======== Text
At a time energy crunch has prompted countries, including developed ones, across the planet to either go for austerity in electricity use or reverting to coal-based power production, Bangladesh can count itself fortunate for having an alternative option. The option, moreover, is for a cleaner energy in the shape of natural gas. That the country has not done justice to this precious resource is partly because of its initial myopic or arcane policies and the attendant corruption and also partly because of a lack of required expertise and technology. Foreign companies took advantage of this and got away with even after incompetent handling of gas exploration and extraction leading to massive blowouts in gas fields, courtesy of leeway in agreements. Bangladesh has not proved it is a good bargainer when exploration of gas and sharing it are concerned.
It is exactly against such a backdrop, any proposal submitted by foreign companies either for exploration of gas reserve or development of gas fields not yielding enough volume of an economy of scale is placed for consideration, many keep their fingers crossed. The fact is that the Bangladesh Petroleum Exploration and Production Company (BAPEX) Ltd has by now achieved appreciable capacity for exploration of gas but it runs short of sophisticated machines and cutting-edge technological support both for exploration of gas, particularly the off-shore stock, and development of on-shore wells. Now that the economy is under stress on account of rising costs of imported fuels, there is a reinforced incumbency on the country to fall back upon its own available sources of energy. Experts find the origin of the malaise in the long neglect the domestic energy base has suffered due to wrong policy of overdependence on imported fuel oils and liquefied natural gas (LNG) along with maintenance of prolonged contracts with rental and quick rental power plants.
================
======== Dataset content
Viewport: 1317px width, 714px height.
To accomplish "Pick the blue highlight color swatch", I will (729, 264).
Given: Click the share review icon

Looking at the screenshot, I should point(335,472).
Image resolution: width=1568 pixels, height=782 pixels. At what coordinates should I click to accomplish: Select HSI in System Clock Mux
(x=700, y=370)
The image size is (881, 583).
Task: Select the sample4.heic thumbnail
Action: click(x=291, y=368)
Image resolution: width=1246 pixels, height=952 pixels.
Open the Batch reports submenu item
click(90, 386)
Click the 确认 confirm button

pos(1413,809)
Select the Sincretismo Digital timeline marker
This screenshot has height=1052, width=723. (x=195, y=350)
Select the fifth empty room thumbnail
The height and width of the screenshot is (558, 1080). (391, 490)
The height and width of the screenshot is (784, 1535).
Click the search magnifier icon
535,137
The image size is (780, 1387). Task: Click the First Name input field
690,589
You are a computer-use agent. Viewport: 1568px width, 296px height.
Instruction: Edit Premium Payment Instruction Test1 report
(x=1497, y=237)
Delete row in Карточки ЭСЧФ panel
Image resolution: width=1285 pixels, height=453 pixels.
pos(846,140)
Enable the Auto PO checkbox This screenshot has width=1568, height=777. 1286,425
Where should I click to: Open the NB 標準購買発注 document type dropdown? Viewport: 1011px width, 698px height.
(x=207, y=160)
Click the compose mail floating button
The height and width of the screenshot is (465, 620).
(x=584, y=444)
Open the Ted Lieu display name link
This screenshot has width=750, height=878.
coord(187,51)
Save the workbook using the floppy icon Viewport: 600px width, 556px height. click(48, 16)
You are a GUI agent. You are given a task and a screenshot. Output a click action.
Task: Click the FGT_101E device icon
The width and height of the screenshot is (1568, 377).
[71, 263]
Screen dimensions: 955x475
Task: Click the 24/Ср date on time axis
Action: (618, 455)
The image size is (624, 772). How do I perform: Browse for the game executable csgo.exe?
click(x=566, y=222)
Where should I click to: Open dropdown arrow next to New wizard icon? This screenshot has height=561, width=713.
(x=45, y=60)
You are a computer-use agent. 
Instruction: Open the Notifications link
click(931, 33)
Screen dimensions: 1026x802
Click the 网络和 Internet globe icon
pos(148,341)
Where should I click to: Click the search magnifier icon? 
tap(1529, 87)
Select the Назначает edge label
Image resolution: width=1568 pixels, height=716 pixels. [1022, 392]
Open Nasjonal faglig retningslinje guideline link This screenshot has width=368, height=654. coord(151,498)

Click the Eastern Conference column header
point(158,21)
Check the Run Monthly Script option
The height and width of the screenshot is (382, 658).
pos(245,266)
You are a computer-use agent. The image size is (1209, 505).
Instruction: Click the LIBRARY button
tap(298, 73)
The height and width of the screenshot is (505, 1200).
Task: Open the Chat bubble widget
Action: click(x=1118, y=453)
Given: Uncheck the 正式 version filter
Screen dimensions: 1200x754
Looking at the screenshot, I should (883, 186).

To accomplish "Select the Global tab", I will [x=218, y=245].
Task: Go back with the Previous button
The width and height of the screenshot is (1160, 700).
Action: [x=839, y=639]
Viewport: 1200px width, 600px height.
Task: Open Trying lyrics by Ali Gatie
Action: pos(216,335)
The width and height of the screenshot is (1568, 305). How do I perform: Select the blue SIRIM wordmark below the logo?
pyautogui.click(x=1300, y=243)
================
Task goal.
Resume the text on Bangladesh's natural gas resources, beginning after its last sentence.

Reply.
Now Chevron, a US energy giant, producing the bulk of Bangladesh's current gas output, has placed a proposal for exploration of two on-shore gas fields and part of another gas field. It has, however shown its interest in doing so under an 'unsolicited' agreement. This is to avoid the long process of tendering as part of a quick response to the outsize energy emergency. The company that produces 61.52 per cent of natural gas right now certainly qualifies for the job. But the problem is that Chevron has not made its intention clear as to how it would like to do this: either under a profit-sharing contract (PSC) or under a joint venture (JV) with the BAPEX.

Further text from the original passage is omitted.